Graham: Our next step is to create a network of organisations who use and adapt TimeBuilders to their local contexts. What we’ve done is pilot the approach and tease out the underlying psychological mechanisms at play. We want others to build on that with us so that we can create something of sufficient scale to be noticed by the mainstream health and social care systems.
Pritpal: That’s ambitious.
Graham: Yes, and we’ve started. Over the last few months we’ve been in discussions with a whole range of partners and potential partners in Sheffield and Rotherham. We’ve started working with primary schools and a GP practice (primary care), and have had interesting conversations with leaders of drug and alcohol services who believe that people leaving rehab need to return to new, more supportive environments. Being able to articulate the kernel of the work is making it much easier for these organisations to see how it could help them achieve outcomes with the people they work with.
Pritpal: It’s pretty exciting but let me ask the killer question: how might you fund this if there is no money out there?
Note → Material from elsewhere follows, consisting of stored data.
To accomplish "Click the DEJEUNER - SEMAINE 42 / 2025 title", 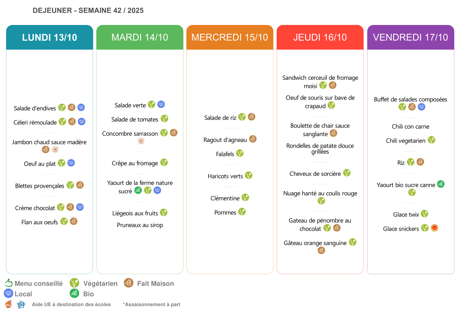I will tap(88, 10).
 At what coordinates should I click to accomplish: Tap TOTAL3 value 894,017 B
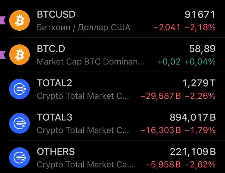coord(192,117)
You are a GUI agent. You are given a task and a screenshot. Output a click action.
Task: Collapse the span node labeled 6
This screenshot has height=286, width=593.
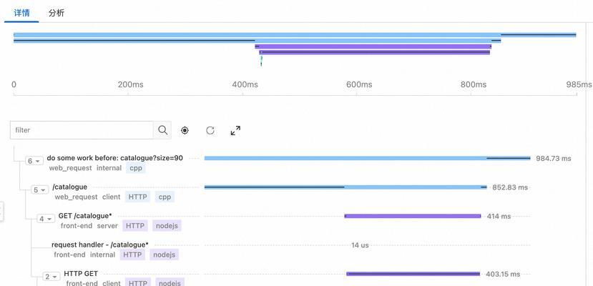coord(34,161)
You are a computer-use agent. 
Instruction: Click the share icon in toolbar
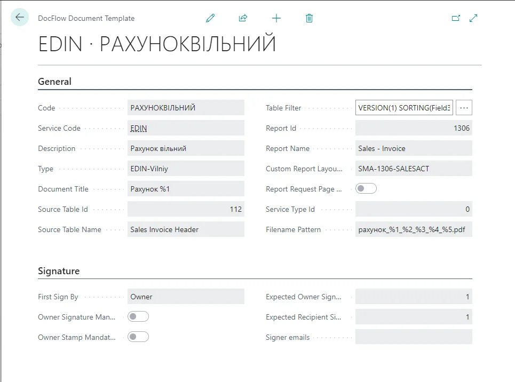[243, 18]
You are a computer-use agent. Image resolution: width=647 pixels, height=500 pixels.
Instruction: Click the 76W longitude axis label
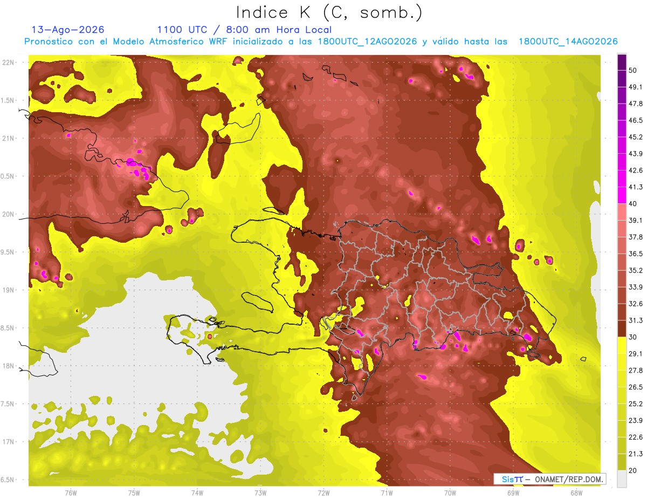[x=71, y=492]
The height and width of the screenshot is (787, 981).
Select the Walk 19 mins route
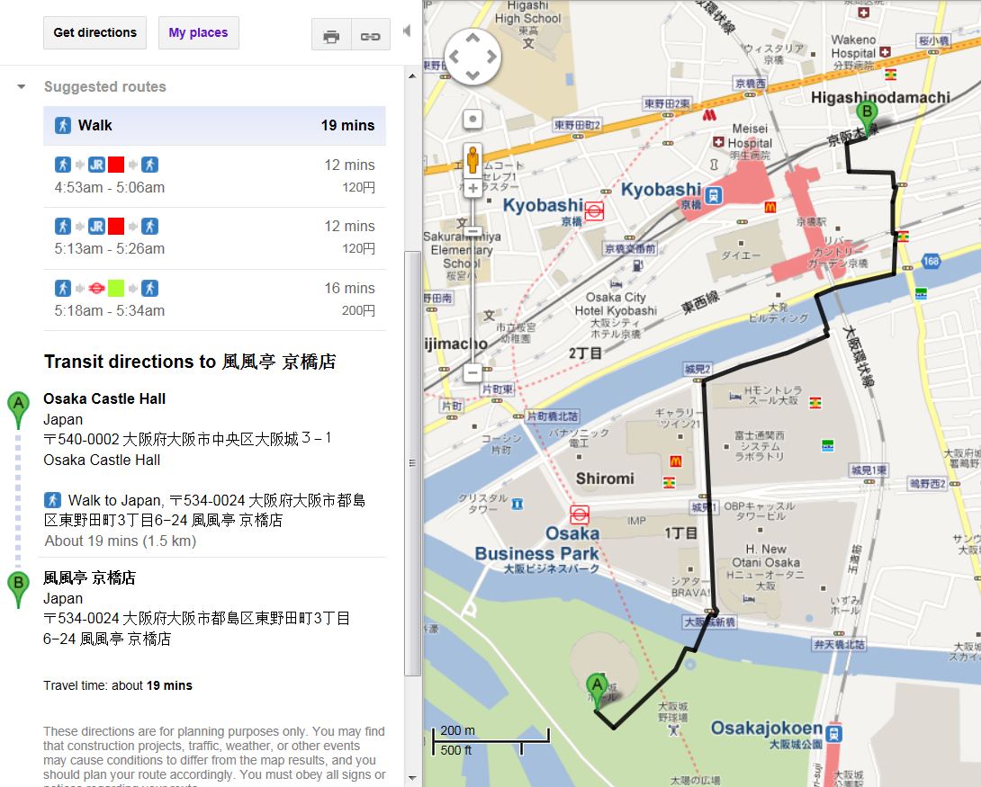pyautogui.click(x=214, y=126)
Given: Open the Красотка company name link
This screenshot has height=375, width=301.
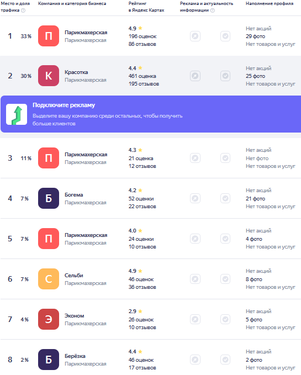Looking at the screenshot, I should (76, 72).
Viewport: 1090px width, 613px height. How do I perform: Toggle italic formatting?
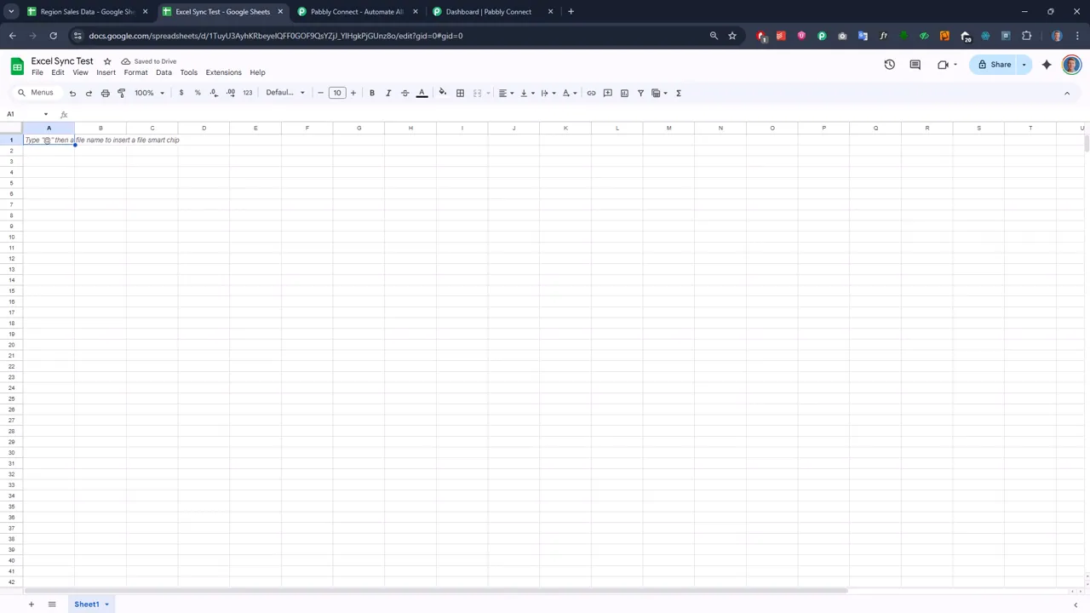tap(388, 93)
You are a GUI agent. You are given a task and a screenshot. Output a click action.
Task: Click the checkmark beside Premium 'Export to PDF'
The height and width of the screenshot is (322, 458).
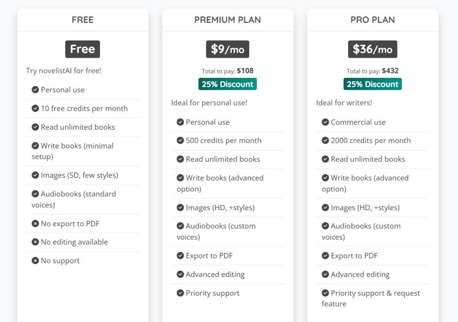(x=180, y=256)
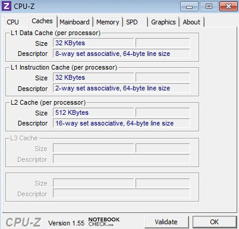Open the About tab

(191, 22)
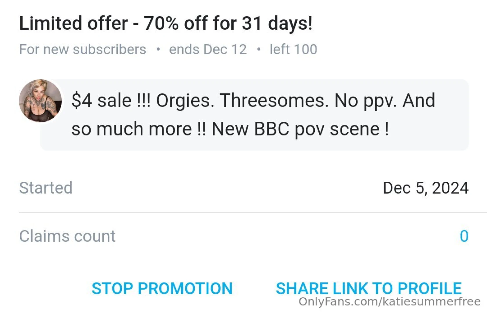Click the 'ends Dec 12' label
The height and width of the screenshot is (314, 487).
[x=208, y=49]
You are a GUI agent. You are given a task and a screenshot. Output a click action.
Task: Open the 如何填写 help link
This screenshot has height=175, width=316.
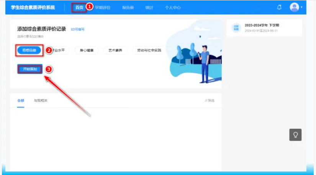(77, 29)
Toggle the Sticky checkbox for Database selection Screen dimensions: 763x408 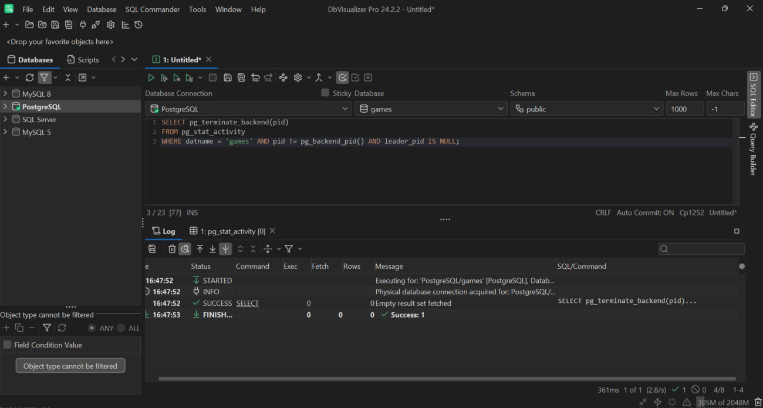325,93
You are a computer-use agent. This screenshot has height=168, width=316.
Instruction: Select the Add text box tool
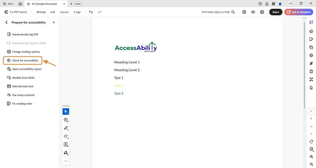click(x=66, y=144)
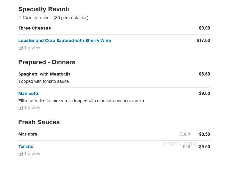Viewport: 235px width, 169px height.
Task: Click the Specialty Ravioli section heading
Action: [44, 9]
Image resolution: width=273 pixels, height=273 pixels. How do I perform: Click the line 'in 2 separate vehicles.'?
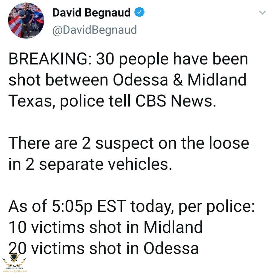pyautogui.click(x=90, y=164)
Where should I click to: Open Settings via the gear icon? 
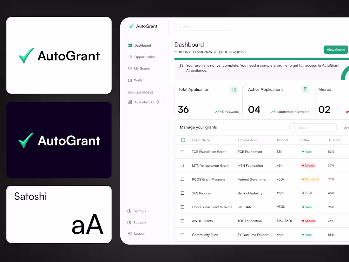(129, 211)
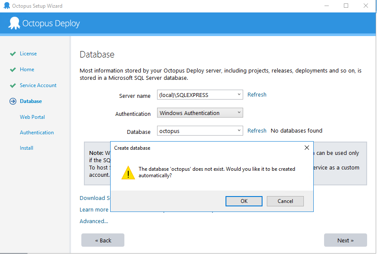Refresh the database list

point(256,131)

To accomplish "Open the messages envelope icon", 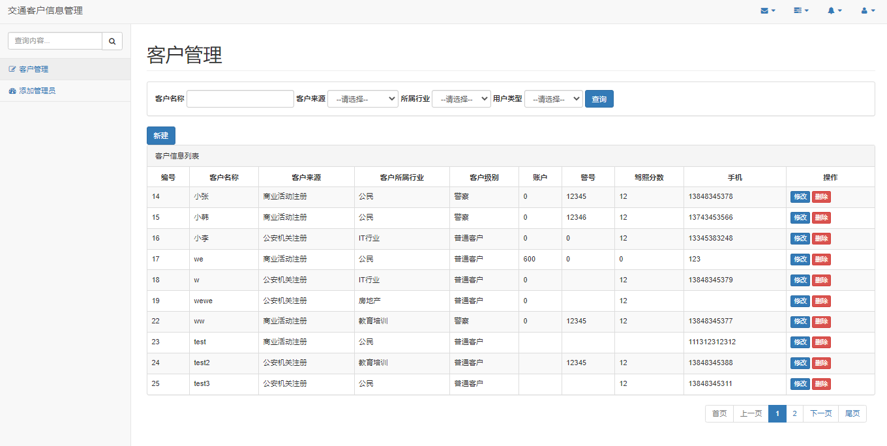I will click(766, 10).
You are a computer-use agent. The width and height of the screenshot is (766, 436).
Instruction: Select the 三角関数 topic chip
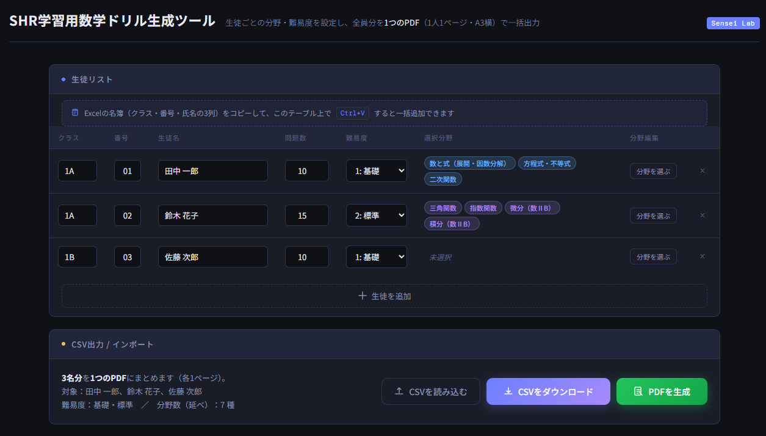[443, 208]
Graham: Not sure yet! But this is the world we live in. I get the sense that funders are looking for new approaches to complex issues and I’m hoping that, having backed us to generate the insights that we have, they’ll continue to help us spread the approach so it has a wider impact. In the longer term we’re all waiting for health money to move towards preventative work and we need to keep building the case that we all know so well.
Pritpal: Well, hope is not a strategy, as they say, but I sense more than hope in what you’re doing. I’m impressed with the intentionality and wish you well for the road ahead. Thank you for sharing your journey with me.
Graham: It’s been good talking with you. Good luck with your project: it matters.
All too often I have heard leaders of community-based organisations market their work solely on the basis of the trust community residents have in them. I’m not denying this is important – indeed, I’m of the view that it’s crucial – but I’m clear that it’s not enough. For formal systems like health and social care to truly partner with CBOs, their leaders need some kind of understanding of why the work of a CBO is likely to have impact. Whether it’s called a theory of change, a conceptual framework or a value proposition, this understanding is, I believe, crucial to partnerships between health care and CBOs. To my mind, Graham’s analysis goes beyond surface-level rhetoric of ‘trust’ to truly understand what it is about their work that matters and hence how to go about it more intentionally. It’s plain impressive.